All of these had recording.started webhooks delayed for more than 40 minutes this morning:

 RVejKbixSL6zZMefOhJk6Q==
 1nOvzHCpTpGUd/XEoMp2eQ==
 FM5gpgKETUuN4FvOeZu8gg==
 ZUeZAZ4DS9GIGe3AXt0DFQ==
 Hq2zOgzTRJiYOaRhYxELzg==
 OkG/WUyGTxCalm4mdXsvPQ==
 pAM6qWp1RT6VbGPzxglFcg==
 KNOQP96IRwuSpbW1iCiUGA==
 kf7UXbA8TyKDQPwA/7e7CA==
 zzC8usEFRHSwnELUPv7SwA==
 xMZmE3ztSJeOjos9kYePeQ==
 mGzWKivKQU+aHJuaKBtnTQ==
 a2wtcpNgRASGgeqsbF21/g==
 5wlaGLzVRBWW+KNpGxzsDw==
 PjwR9jBLRfOxCpgqvEib7g==
 hnjhHkNUTyGLTs/BQMLX9Q==

It does appear the backup has now cleared. We started noticing the delays around 14:50 UTC. Started clearing up around 17:50 UTC. We’d really appreciate any info we can pass on to our rightfully unhappy users.

I’ve got meeting UUID 4bur3VZ/QRC7rq09vMBeAQ== with a participant.left event which occurred at 2020-08-13T13:29:39 but showed up at: 2020-08-13 13:43:26.

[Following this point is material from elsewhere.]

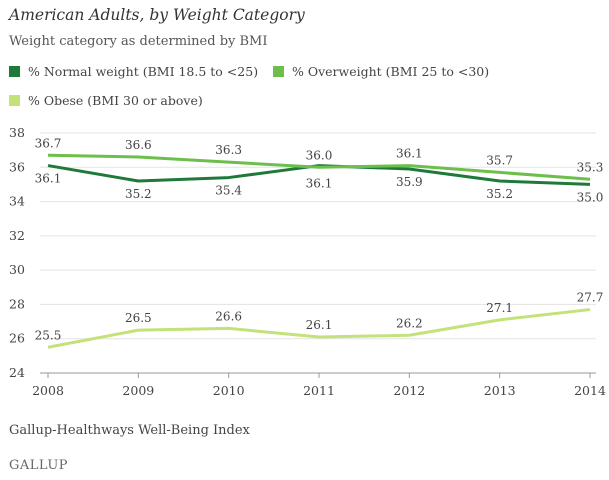  I want to click on legend-item-normal: % Normal weight (BMI 18.5 to <25), so click(134, 72).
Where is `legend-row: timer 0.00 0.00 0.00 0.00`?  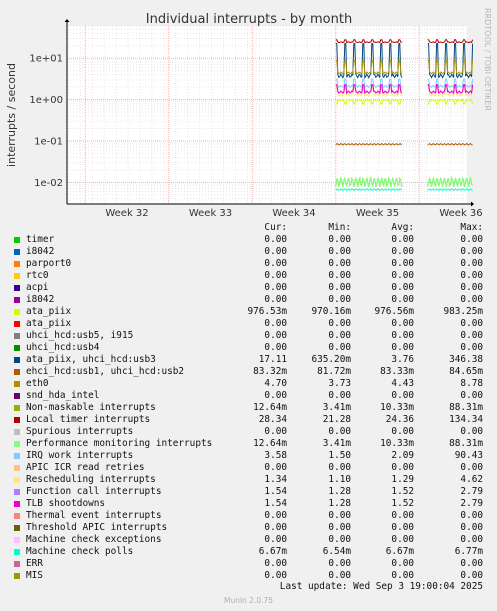 legend-row: timer 0.00 0.00 0.00 0.00 is located at coordinates (251, 240).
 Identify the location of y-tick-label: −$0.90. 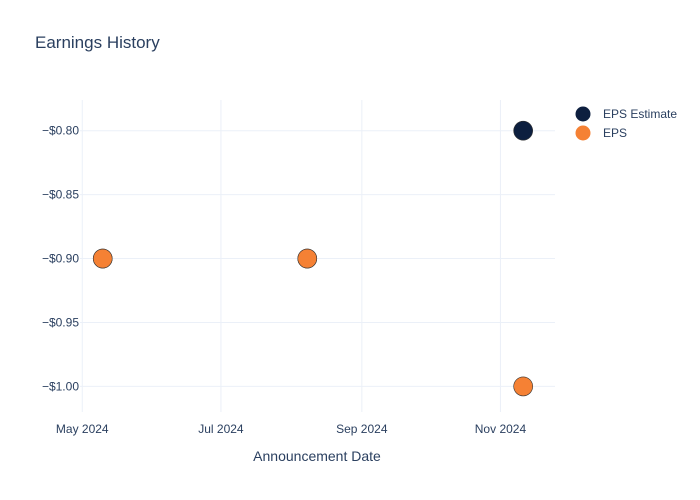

Here are 2 more UUIDs which recently were affected around that same time, I can also point to the exact event and timing of reception if that’s helpful.
1jv+bj9oQjq8eRURyGhd5Q==
tclHkENKQTS6mujFQQulxA==

Thank you!

Thanks @BenS, @ryan,

We are looking into why this happened and will get back to you.

Thanks,
Tommy

Hey @BenS, @ryan,

Make sure you are sending a 200 OK response back within 3 seconds. We see delayed responses coming from your end which is one factor of the issue you are seeing.

That being said, some of this is on our side as well, and we are increasing our server capacity to prevent delays like this.

Thanks,
Tommy

@tommy thanks, I’ll investigate why that may be on my end. It’s definitely pretty curious the processing I do it super lightweight and the server handles much more than the webhook call without such response times. I’ll start keeping track of timing between the request’s arrival and the time it finished processing, thank you for pointing to that.

And thank you for getting to the bottom of it on your end :). Are you saying that the server capacity has been increased already? If not do you have an idea of what the timing of this will be? I’m curious to see if I can confirm the effects in the graphs.

Thanks! I love your position and how proactive you are on the forums threads. It’s refreshing to deal with knowledgeable people who can actually enact change. Hats off to Zoom & you for this.